XX Domingo Ordinario

Durante su viaje en Brasil, el papa Francisco  se reunió con los jóvenes de argentina.   El papa pidió a ellos “Hagan lio.”   El Papa quiere que los jóvenes  y todos los católicos salgan en los calles para encontrar a los más necesitados.    El encontrar a los otros siempre es complicado, siempre crea unos líos.

En nuestro evangelio Jesús nos recuerda que El no vino a traer la paz, El no vino para hacer nuestras vidas más fáciles.   El vino con fuego para cambiar el mundo.   El fuego destruye.  El fuego hace lio.

Jesús nos avisa que sus discípulos encontrarán división y conflicto.   Por ejemplo, en sus familias – la madre quiere ir a la misa, el hombre quiere mirar el futbol y los muchachos quieren ir a playa.  Entonces, la tercera guerra mundial empieza.    En su trabajo habría problemas con sus compañeros si rechaza las cosas deshonestas, si no participa en la habladuría, si usa su tiempo diligente y no malgasta las horas en sus asuntos personales.   De seguro: Habrá lio.

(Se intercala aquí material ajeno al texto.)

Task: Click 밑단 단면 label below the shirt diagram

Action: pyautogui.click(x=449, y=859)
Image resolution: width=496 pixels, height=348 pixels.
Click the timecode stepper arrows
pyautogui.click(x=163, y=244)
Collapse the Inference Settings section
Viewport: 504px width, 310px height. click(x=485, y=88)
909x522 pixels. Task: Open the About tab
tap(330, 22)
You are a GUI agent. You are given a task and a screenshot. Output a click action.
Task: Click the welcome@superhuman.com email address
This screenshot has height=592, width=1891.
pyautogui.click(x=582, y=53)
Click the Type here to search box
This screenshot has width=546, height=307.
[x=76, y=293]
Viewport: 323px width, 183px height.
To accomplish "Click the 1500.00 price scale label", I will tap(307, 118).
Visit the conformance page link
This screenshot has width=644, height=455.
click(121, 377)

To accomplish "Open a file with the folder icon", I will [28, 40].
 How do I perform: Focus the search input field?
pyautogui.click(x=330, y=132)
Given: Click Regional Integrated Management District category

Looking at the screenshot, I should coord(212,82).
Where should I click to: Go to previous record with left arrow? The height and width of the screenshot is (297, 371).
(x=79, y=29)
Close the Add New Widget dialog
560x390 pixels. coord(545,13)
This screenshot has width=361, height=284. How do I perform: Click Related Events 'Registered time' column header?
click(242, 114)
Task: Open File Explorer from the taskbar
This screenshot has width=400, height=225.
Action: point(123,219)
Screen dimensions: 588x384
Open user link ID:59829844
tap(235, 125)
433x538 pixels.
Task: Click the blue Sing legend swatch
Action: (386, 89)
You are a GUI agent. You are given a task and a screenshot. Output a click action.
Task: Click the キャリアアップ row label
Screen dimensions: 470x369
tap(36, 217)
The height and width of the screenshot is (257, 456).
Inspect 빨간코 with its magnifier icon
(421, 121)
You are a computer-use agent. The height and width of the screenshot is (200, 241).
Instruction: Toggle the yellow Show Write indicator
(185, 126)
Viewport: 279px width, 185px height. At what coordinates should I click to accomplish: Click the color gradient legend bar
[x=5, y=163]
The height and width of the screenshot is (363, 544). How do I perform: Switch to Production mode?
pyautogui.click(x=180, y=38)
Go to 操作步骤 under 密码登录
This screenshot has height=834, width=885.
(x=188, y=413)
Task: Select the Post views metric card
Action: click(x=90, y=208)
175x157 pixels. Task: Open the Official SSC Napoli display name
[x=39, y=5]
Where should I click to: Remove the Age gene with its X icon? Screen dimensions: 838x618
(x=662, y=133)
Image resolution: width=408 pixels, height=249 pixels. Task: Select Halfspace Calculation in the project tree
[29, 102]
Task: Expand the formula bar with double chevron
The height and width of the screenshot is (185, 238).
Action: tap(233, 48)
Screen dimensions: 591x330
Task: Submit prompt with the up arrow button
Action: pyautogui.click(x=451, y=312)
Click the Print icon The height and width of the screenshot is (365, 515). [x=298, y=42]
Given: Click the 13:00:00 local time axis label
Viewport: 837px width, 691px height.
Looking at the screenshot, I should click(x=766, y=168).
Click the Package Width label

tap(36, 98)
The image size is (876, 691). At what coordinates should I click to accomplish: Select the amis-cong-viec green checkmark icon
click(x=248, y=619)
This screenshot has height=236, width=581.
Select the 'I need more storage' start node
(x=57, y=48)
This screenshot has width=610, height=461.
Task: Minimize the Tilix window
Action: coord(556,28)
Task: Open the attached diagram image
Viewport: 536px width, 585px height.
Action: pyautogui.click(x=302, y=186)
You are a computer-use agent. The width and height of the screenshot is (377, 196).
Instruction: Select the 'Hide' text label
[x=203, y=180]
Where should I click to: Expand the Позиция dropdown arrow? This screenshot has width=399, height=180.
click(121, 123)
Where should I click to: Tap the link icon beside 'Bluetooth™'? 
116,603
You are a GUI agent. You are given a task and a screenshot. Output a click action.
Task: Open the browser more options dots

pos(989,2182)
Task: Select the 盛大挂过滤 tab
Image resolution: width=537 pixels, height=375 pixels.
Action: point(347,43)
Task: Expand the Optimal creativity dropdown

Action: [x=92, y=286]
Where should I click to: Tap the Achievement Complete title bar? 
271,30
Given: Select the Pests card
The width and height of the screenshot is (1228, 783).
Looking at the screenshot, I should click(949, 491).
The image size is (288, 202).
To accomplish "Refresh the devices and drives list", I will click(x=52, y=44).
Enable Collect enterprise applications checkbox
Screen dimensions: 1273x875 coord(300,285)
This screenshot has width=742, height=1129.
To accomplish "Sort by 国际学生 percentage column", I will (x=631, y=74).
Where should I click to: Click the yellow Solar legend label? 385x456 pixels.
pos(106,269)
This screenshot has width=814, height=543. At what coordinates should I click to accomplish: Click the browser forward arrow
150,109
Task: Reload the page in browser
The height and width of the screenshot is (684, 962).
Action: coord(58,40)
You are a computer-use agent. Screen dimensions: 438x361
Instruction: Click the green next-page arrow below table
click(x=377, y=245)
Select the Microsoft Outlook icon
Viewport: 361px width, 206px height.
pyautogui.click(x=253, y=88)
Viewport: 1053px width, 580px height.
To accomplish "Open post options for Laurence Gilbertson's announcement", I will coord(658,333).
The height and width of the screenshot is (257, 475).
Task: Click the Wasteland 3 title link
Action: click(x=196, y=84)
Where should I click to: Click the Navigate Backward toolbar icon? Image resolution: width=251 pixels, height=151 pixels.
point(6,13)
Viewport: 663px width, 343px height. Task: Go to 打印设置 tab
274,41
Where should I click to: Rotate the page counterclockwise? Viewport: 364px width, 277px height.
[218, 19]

Cuando compartimos nuestra fe, nosotros seremos malentendidos.   En la entrevista con los periodistas después de su viaje a Brasil, el Papa Francisco dijo: “Si una persona es gay y busca al Señor y tiene buena voluntad, ¿quién soy yo para juzgarla?“    Mucha gente piensa que estas palabras no eran prudentes porque mucha gente puede malentenderlas – que la iglesia ha cambiado su enseñanza.   Y es verdad.  Mucha gente las malentendió.  Pero lo mismo pasaría con cualquier palabra que el Papa use.   Si no queremos malentendidos, no podemos decir nada.   Siempre hay malentendidos.  Si la gente tiene un corazón abierto eventualmente entenderá – si sus corazones están  cerrados nunca podrán entender.   Pero no podemos callarnos – necesitamos hablar y cuando hablamos – hay lio.

Si seriamos una parroquia misionera, una parroquia que atrae nueva gente: Habrá lio.  Atraeremos personas extrañas que tal vez no nos gustan.  Atraeremos personas con necesidades que pedirán cosas a nosotros.   Atraeremos personas que no saben cómo portarse durante la misa.  Atraeremos  personas con ideas diferentes que quieren cambiar nuestra hermosa parroquia.   Habrá lio.

Si quiere una vida fácil, si quiere una vida sin complicaciones  no debe seguir a Jesús.   Jesús entró en el mundo caótico.   El era malentendido y maltratado.    Si queremos seguir a Jesús también necesitamos entrar en las vidas caóticas de los otros.    Tenemos que arriesgar de ser malentendidos y maltratados.  El lio, es el precio de estar cerca de nuestros hermanos.    Jesus hizo lio – nosotros también necesitamos hacerlo.